課題の指示 ▸ 森博嗣作品の読者レビューを、全文を一字も変えずに打ち直しなさい。

読解文 ▸
__________________________________________________

それはあと残り2作となったシリーズ作で明らかにされることだろう。保呂草によって綴られたエピローグに書かれた驚愕の事実。それが解るのももうすぐである―だからネタバレは止めようね、森博嗣ファンの方々―。

No.22 6点 虫暮部
(2016/09/14 10:09登録)
 再読したら全編に亘って叙述トリックが施されていることに気付いて仰天した(刊行順に読んで行くと初読時には判りようがない)。こっちのトリックが本命だったのでは。“密室本”という押し付けられたコンセプトを利用して、捨てても良いストーリーをシリーズ間の隙間を埋めるのに使った、という感じ。その発想は面白い。

 本書だけ読むと、西之園萌絵と国枝桃子がガールズラブみたい。

No.21 9点 ∠渉
(2015/03/02 22:41登録)
スリムになってよりシャープになった、森作品の可能性を感じる記念すべき一作、と勝手に自分は思っている。
ミステリィの面白さ、サスペンスの緊張感、保呂草のハードボイルドも損なわれず、全てが抜群に機能しているのが素晴らしい。

__________________________________________________

データ ▸
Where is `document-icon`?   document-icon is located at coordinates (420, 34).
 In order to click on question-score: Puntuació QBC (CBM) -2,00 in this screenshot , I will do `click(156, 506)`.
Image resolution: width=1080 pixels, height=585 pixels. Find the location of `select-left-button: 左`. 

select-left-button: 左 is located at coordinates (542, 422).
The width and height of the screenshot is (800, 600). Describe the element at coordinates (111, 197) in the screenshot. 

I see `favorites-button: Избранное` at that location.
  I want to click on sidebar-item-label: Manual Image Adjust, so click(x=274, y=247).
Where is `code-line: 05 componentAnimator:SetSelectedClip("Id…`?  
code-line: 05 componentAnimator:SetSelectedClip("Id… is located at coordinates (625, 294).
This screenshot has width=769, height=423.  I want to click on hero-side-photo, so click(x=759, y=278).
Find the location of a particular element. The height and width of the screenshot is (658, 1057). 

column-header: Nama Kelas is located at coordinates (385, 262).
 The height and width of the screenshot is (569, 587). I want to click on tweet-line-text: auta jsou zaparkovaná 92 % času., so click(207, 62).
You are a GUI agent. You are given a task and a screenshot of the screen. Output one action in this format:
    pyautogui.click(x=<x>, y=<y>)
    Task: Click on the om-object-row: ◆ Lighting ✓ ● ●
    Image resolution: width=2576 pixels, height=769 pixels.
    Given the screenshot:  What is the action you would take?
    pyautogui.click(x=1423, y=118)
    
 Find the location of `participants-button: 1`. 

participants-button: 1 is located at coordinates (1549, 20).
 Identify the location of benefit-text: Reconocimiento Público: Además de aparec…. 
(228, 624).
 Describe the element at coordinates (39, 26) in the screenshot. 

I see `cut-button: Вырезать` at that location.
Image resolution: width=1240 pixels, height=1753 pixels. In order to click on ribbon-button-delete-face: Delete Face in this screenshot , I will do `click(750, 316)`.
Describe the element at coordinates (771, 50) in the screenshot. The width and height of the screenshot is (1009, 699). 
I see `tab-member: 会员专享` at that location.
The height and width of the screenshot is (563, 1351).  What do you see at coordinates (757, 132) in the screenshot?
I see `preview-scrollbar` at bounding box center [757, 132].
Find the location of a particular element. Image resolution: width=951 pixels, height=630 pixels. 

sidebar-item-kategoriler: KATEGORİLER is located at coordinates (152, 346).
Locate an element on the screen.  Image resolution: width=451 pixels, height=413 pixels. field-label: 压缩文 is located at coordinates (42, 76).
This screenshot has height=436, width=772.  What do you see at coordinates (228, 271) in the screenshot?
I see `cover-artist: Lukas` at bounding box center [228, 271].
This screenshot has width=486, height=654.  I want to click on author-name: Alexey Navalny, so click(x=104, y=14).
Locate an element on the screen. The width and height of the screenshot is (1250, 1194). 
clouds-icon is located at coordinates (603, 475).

__________________________________________________

解答 ▸
それはあと残り2作となったシリーズ作で明らかにされることだろう。保呂草によって綴られたエピローグに書かれた驚愕の事実。それが解るのももうすぐである―だからネタバレは止めようね、森博嗣ファンの方々―。

No.22 6点 虫暮部
(2016/09/14 10:09登録)
 再読したら全編に亘って叙述トリックが施されていることに気付いて仰天した(刊行順に読んで行くと初読時には判りようがない)。こっちのトリックが本命だったのでは。“密室本”という押し付けられたコンセプトを利用して、捨てても良いストーリーをシリーズ間の隙間を埋めるのに使った、という感じ。その発想は面白い。

 本書だけ読むと、西之園萌絵と国枝桃子がガールズラブみたい。

No.21 9点 ∠渉
(2015/03/02 22:41登録)
スリムになってよりシャープになった、森作品の可能性を感じる記念すべき一作、と勝手に自分は思っている。
ミステリィの面白さ、サスペンスの緊張感、保呂草のハードボイルドも損なわれず、全てが抜群に機能しているのが素晴らしい。